Start Records for processing
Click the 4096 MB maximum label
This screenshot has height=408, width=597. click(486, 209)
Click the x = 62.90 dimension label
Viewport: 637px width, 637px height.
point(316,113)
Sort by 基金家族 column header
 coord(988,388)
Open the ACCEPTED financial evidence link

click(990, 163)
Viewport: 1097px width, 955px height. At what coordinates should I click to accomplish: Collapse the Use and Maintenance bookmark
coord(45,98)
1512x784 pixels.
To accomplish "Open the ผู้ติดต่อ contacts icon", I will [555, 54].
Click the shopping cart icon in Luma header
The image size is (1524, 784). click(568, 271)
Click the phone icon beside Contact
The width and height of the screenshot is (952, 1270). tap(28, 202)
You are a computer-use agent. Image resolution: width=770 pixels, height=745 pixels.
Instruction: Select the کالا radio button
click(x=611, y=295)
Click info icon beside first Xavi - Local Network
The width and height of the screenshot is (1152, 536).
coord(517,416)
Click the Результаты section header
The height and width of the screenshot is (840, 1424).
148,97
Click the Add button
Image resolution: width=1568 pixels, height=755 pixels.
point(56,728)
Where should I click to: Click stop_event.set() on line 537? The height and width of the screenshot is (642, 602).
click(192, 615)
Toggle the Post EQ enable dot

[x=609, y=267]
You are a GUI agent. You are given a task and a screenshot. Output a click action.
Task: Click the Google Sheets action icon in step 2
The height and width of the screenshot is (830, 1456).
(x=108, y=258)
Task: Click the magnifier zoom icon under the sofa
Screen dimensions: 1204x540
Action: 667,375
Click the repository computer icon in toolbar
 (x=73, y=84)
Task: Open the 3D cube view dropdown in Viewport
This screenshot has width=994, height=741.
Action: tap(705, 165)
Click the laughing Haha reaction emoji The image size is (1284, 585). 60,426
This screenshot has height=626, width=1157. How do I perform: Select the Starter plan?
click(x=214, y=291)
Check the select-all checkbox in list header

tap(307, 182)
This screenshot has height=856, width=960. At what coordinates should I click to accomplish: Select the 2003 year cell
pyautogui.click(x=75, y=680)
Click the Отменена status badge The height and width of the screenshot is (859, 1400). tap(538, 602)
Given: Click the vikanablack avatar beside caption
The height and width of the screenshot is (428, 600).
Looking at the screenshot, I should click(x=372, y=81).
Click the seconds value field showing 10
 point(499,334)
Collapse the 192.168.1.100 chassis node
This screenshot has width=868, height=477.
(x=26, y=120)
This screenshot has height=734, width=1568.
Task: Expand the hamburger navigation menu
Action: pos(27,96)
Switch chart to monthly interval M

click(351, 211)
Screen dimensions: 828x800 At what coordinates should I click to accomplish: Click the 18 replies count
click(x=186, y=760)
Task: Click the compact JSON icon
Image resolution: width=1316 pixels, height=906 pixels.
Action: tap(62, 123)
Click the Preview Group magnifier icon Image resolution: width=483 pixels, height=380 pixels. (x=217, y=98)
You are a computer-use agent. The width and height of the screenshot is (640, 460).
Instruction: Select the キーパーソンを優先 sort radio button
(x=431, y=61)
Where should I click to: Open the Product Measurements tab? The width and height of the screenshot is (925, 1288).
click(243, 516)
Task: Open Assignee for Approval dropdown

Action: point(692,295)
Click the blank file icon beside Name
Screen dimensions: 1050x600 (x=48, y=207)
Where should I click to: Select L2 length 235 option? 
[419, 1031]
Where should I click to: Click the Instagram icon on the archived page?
End Records for processing
> [Brief] Reproduce all of the lines above verbatim, from the first to the last, without altering anything.

> [Problem solution]
Click the 4096 MB maximum label
This screenshot has height=408, width=597. click(486, 209)
Click the x = 62.90 dimension label
Viewport: 637px width, 637px height.
point(316,113)
Sort by 基金家族 column header
 coord(988,388)
Open the ACCEPTED financial evidence link

click(990, 163)
Viewport: 1097px width, 955px height. At what coordinates should I click to accomplish: Collapse the Use and Maintenance bookmark
coord(45,98)
1512x784 pixels.
To accomplish "Open the ผู้ติดต่อ contacts icon", I will [555, 54].
Click the shopping cart icon in Luma header
The image size is (1524, 784). click(568, 271)
Click the phone icon beside Contact
The width and height of the screenshot is (952, 1270). tap(28, 202)
You are a computer-use agent. Image resolution: width=770 pixels, height=745 pixels.
Instruction: Select the کالا radio button
click(x=611, y=295)
Click info icon beside first Xavi - Local Network
The width and height of the screenshot is (1152, 536).
coord(517,416)
Click the Результаты section header
The height and width of the screenshot is (840, 1424).
148,97
Click the Add button
Image resolution: width=1568 pixels, height=755 pixels.
point(56,728)
Where should I click to: Click stop_event.set() on line 537? The height and width of the screenshot is (642, 602).
click(192, 615)
Toggle the Post EQ enable dot

[x=609, y=267]
You are a GUI agent. You are given a task and a screenshot. Output a click action.
Task: Click the Google Sheets action icon in step 2
The height and width of the screenshot is (830, 1456).
(x=108, y=258)
Task: Click the magnifier zoom icon under the sofa
Screen dimensions: 1204x540
Action: 667,375
Click the repository computer icon in toolbar
 (x=73, y=84)
Task: Open the 3D cube view dropdown in Viewport
This screenshot has width=994, height=741.
Action: tap(705, 165)
Click the laughing Haha reaction emoji The image size is (1284, 585). 60,426
This screenshot has height=626, width=1157. How do I perform: Select the Starter plan?
click(x=214, y=291)
Check the select-all checkbox in list header

tap(307, 182)
This screenshot has height=856, width=960. At what coordinates should I click to accomplish: Select the 2003 year cell
pyautogui.click(x=75, y=680)
Click the Отменена status badge The height and width of the screenshot is (859, 1400). tap(538, 602)
Given: Click the vikanablack avatar beside caption
The height and width of the screenshot is (428, 600).
Looking at the screenshot, I should click(x=372, y=81).
Click the seconds value field showing 10
 point(499,334)
Collapse the 192.168.1.100 chassis node
This screenshot has width=868, height=477.
(x=26, y=120)
This screenshot has height=734, width=1568.
Task: Expand the hamburger navigation menu
Action: pos(27,96)
Switch chart to monthly interval M

click(351, 211)
Screen dimensions: 828x800 At what coordinates should I click to accomplish: Click the 18 replies count
click(x=186, y=760)
Task: Click the compact JSON icon
Image resolution: width=1316 pixels, height=906 pixels.
Action: tap(62, 123)
Click the Preview Group magnifier icon Image resolution: width=483 pixels, height=380 pixels. (x=217, y=98)
You are a computer-use agent. The width and height of the screenshot is (640, 460).
Instruction: Select the キーパーソンを優先 sort radio button
(x=431, y=61)
Where should I click to: Open the Product Measurements tab? The width and height of the screenshot is (925, 1288).
click(243, 516)
Task: Open Assignee for Approval dropdown

Action: point(692,295)
Click the blank file icon beside Name
Screen dimensions: 1050x600 (x=48, y=207)
Where should I click to: Select L2 length 235 option? 
[419, 1031]
Where should I click to: Click the Instagram icon on the archived page?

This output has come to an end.